## YOUR GOAL
Return all the entries exactly, keeping pictures out.

## RECORDS PROVIDED
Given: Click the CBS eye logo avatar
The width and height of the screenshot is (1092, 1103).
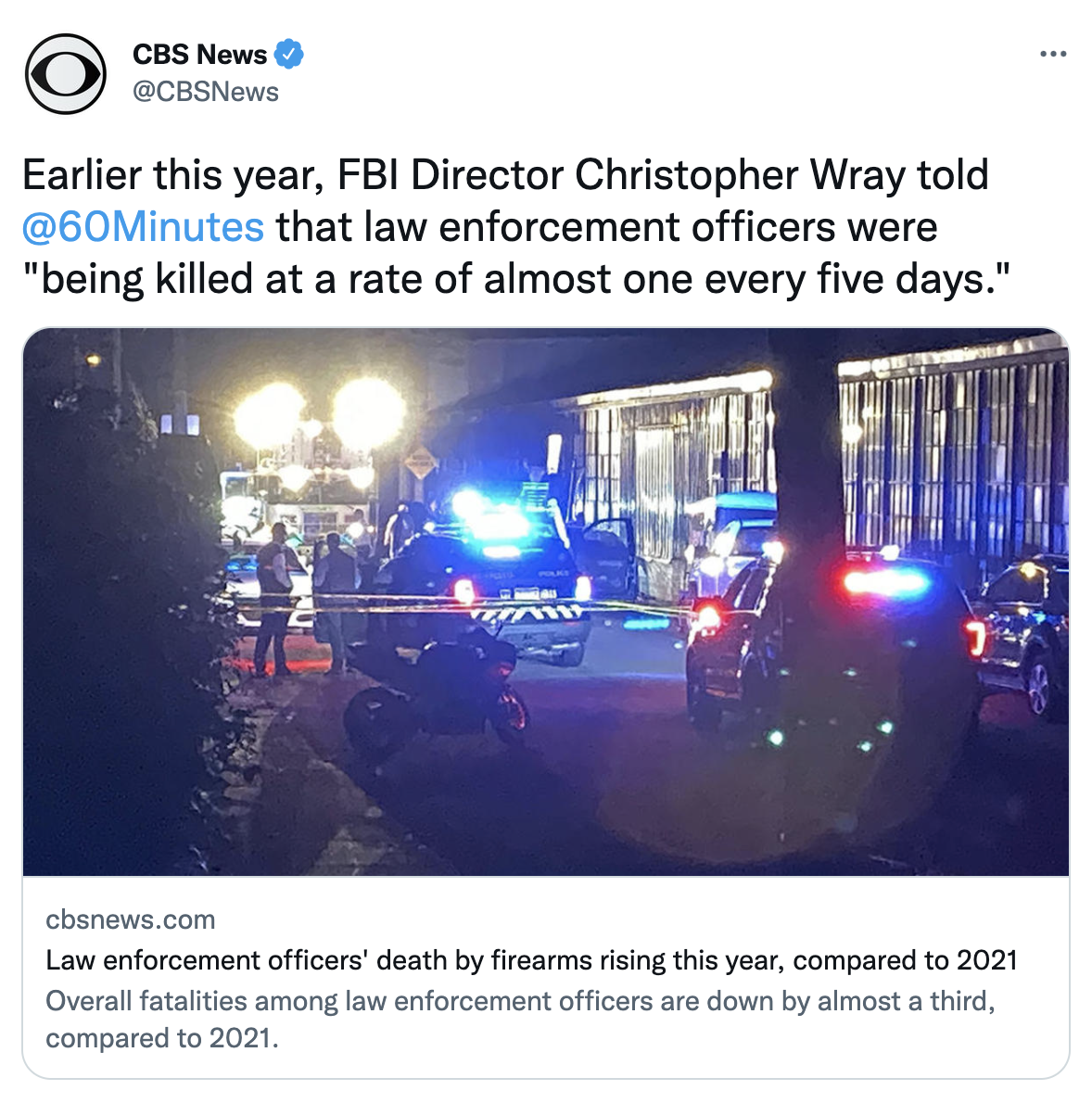Looking at the screenshot, I should (x=66, y=74).
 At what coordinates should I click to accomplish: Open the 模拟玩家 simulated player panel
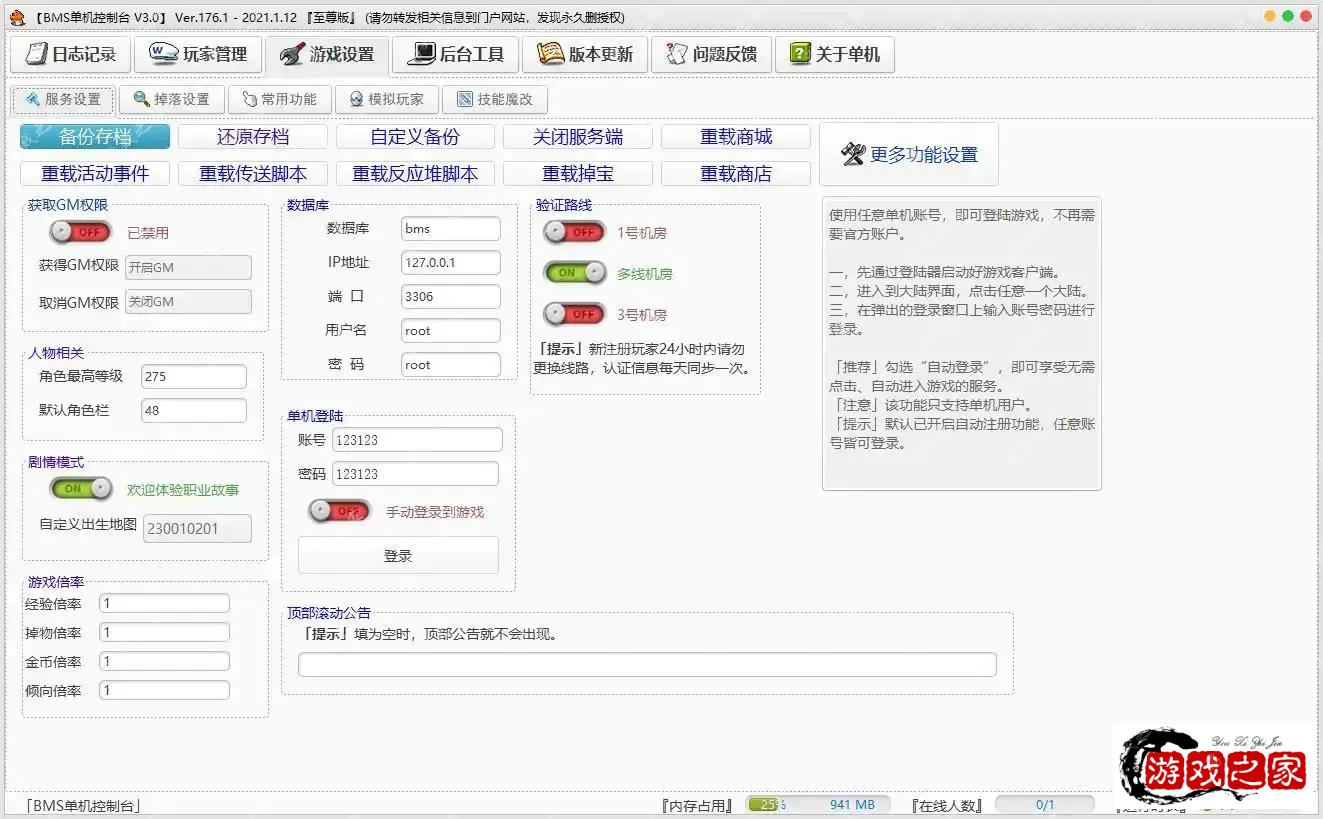385,99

## REPLY
Given: Click the CBS eye logo avatar
The width and height of the screenshot is (1092, 1103).
Looking at the screenshot, I should (x=66, y=74).
 At what coordinates should I click to accomplish: Open the 模拟玩家 simulated player panel
385,99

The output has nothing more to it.